To reinforce the importance of physical activity for older people, exercise can be used to:
Increase independence, function and mobility
Decrease risk of falls
How can older adults stay physically active during lockdown?
A/Prof Cathy Said recommends that if you are new to exercise, it is best to start slow and to gradually build the amount of exercise being done each day. Seeking advice from a health professional is also important, especially if you have a chronic, or long term, health condition. However given the current restrictions, she acknowledges this may be difficult. It was with this in mind that A/Prof Said and associates took action and created the Safe Exercise at Home website: https://www.safeexerciseathome.org.au/
The website provides a guide to activity for older adults across 3 levels:
Level 1: for those who are new to exercise or who are physically unsteady.
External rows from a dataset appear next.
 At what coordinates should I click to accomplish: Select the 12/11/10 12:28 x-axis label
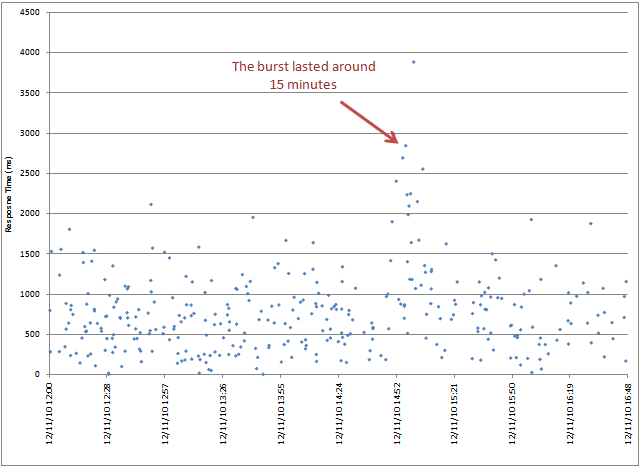click(108, 411)
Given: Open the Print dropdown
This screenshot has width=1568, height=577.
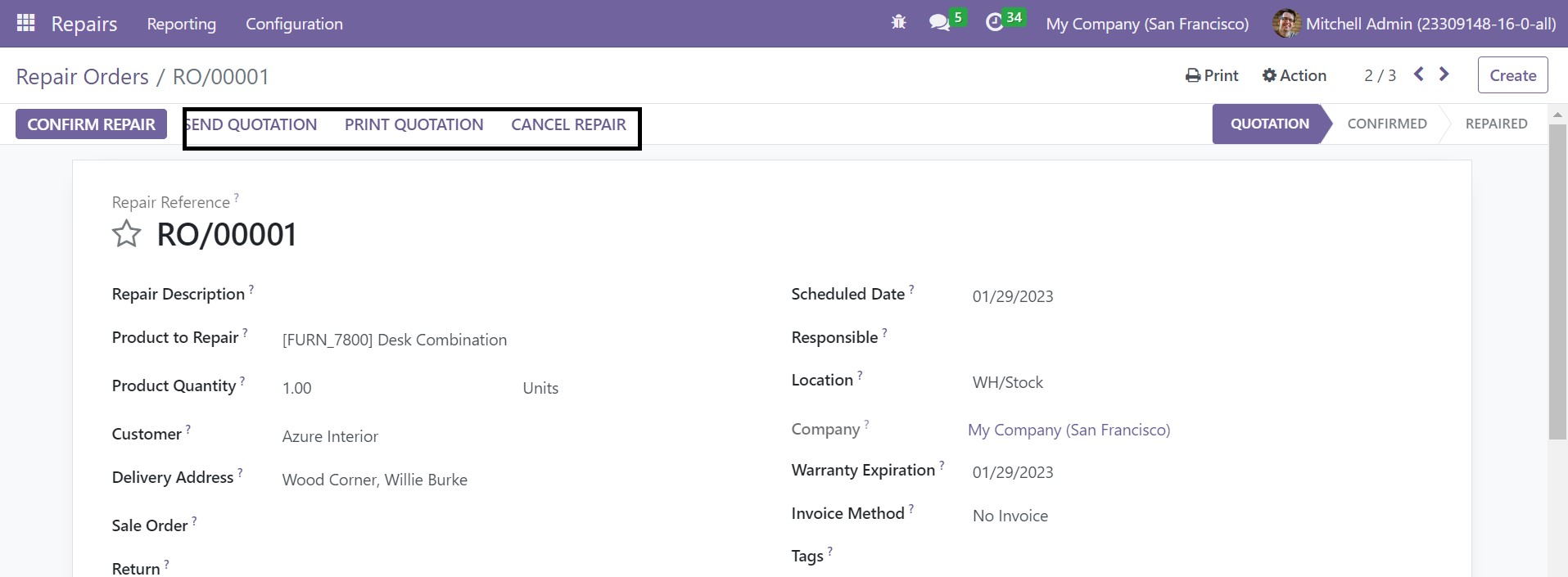Looking at the screenshot, I should (x=1212, y=75).
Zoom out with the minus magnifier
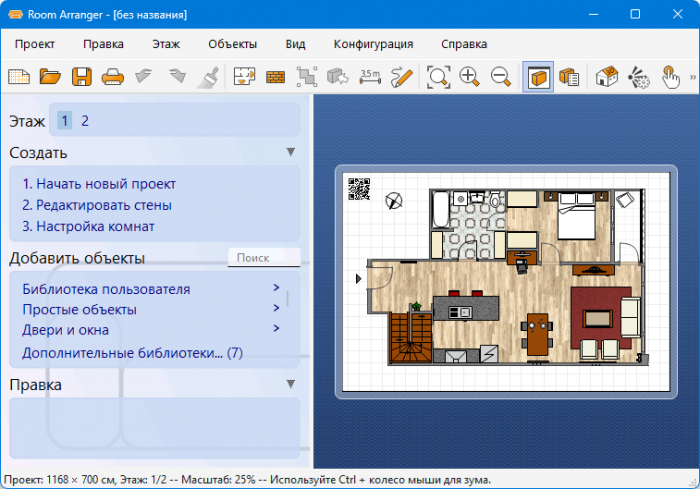 [x=501, y=76]
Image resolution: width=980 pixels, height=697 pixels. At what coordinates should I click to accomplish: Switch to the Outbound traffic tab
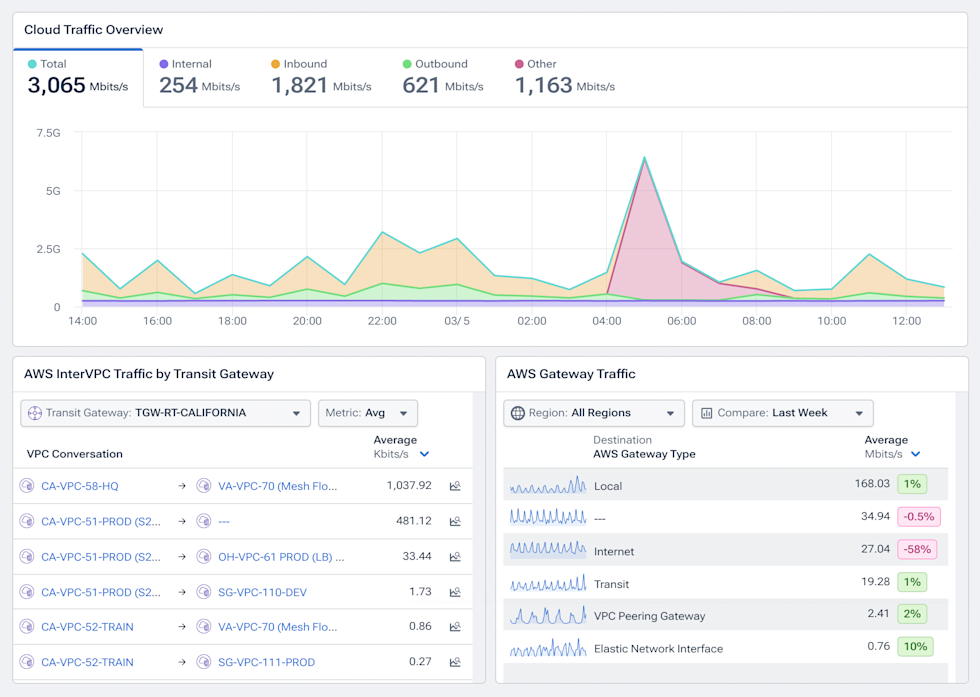coord(442,78)
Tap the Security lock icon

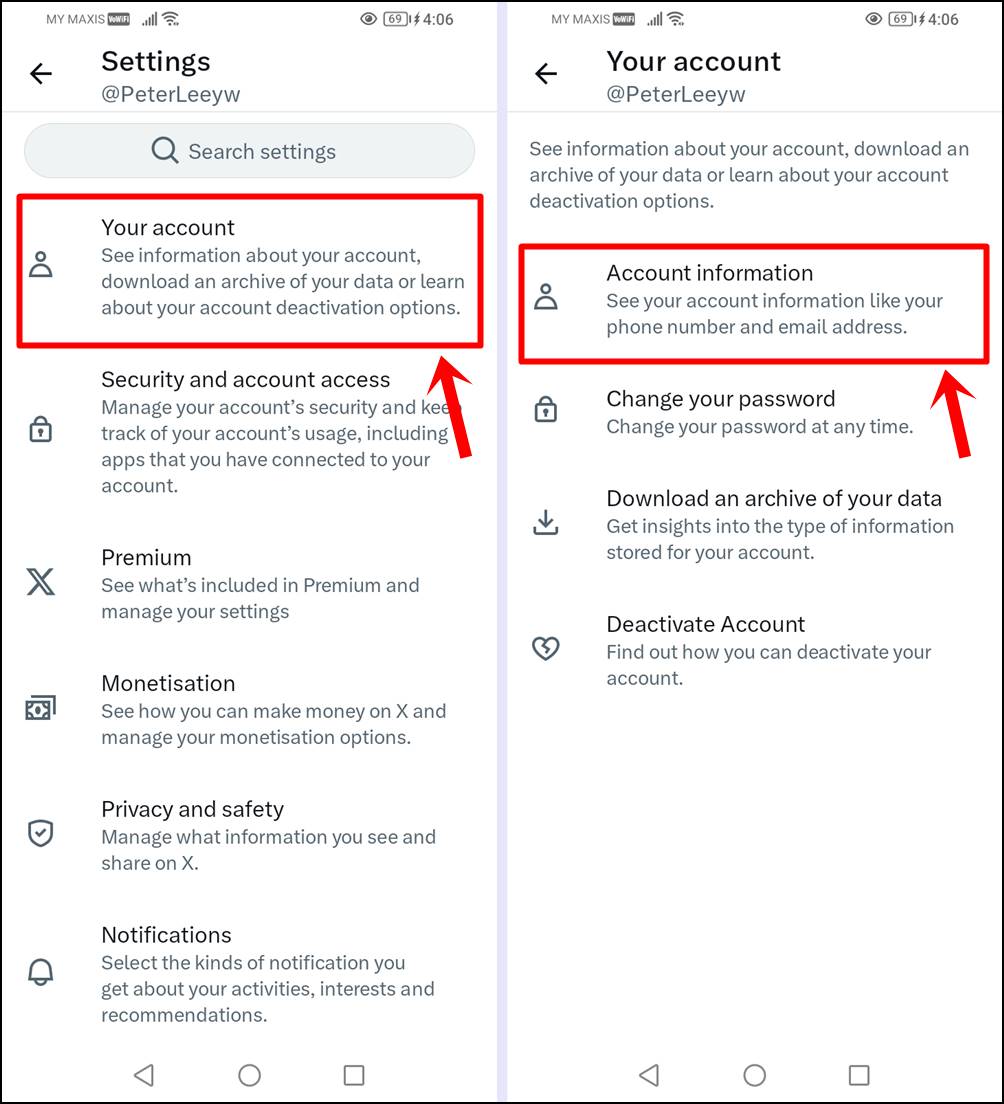[40, 429]
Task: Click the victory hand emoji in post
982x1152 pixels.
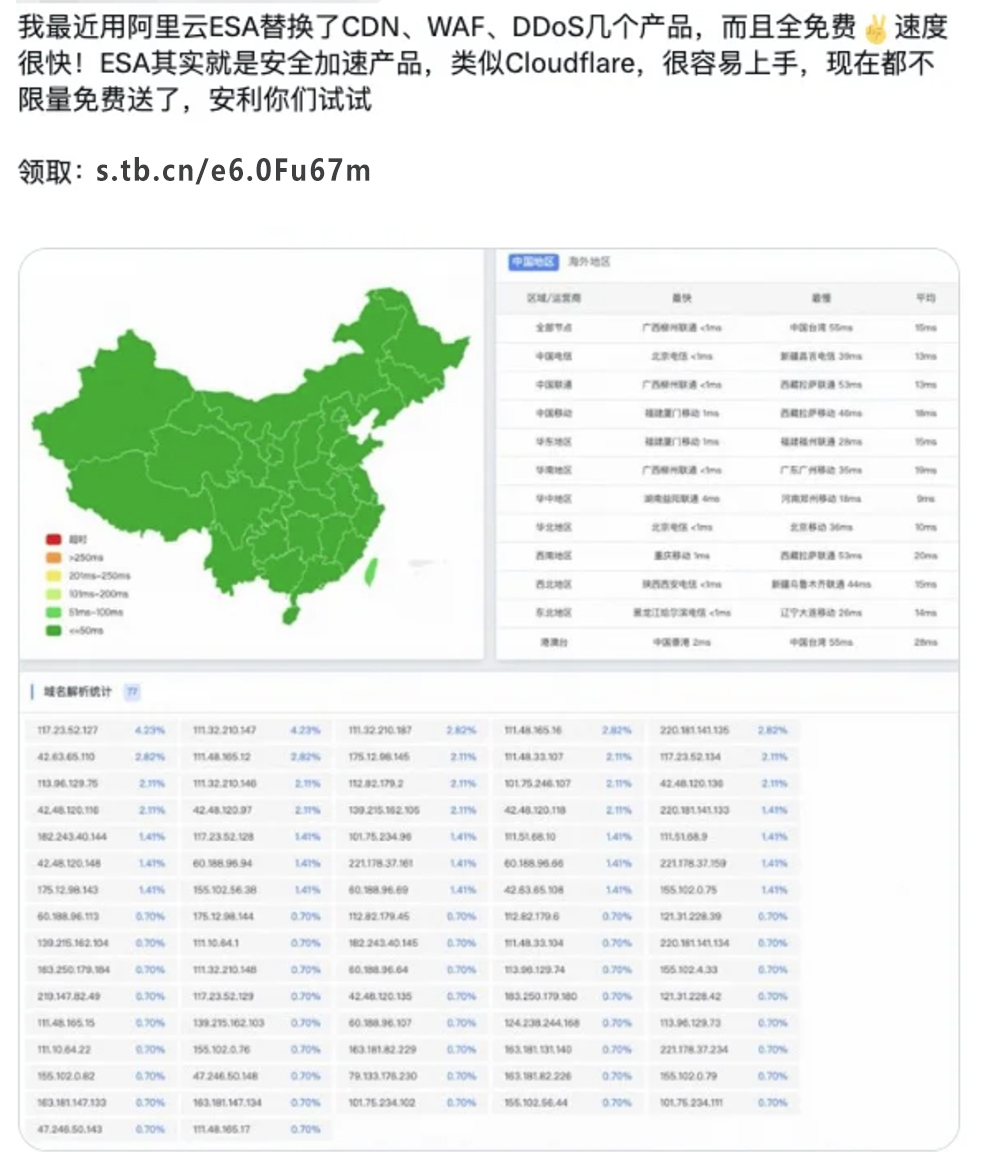Action: [x=875, y=30]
Level 2: for those who can walk down the street and/or may get some assistance with daily living.
Level 3: for those who walk regularly (30 minutes in one session) and/or may be involved in activities such as gardening.
A/Prof Said emphasises the importance of including balance and strength exercise in physical activity routines for older adults, as this decreases the risk of falls and other adverse health outcomes, as well as improving everyday functional movements such as sitting up and down.
What are the next steps?
A/Prof Said and colleagues acknowledge that older adults may not always have access to technology, such as computers. Responding to the needs of their audience, the researchers are soon to release a digital booklet that can be downloaded from the website. Health professionals or family members can download and print this for use.
The website is constantly being updated with new information as the requirements evolve. For example, older adults have reported challenges of wearing a mask whilst exercising, such as their glasses fogging up. Information about how to wear a mask safely during exercise is now available.
The researchers are hoping to develop their program to incorporate safe exercise programs for older adults into the hospital system.
What our consumers say:
"I have been exercising daily for many years to manage pain and stay flexible. This article has inspired me to maintain my efforts and to try some more challenging exercises.
Exercise makes many older people like me, feel good, both physically and mentally."
Judy McCahon, Consumer Representative
“As the restrictions have become tighter and for our health it is better to restrict movement outside, having an example of some things that may assist keeping us healthy physically and mentally is extremely important. The simple workout plans are a great start for anybody.”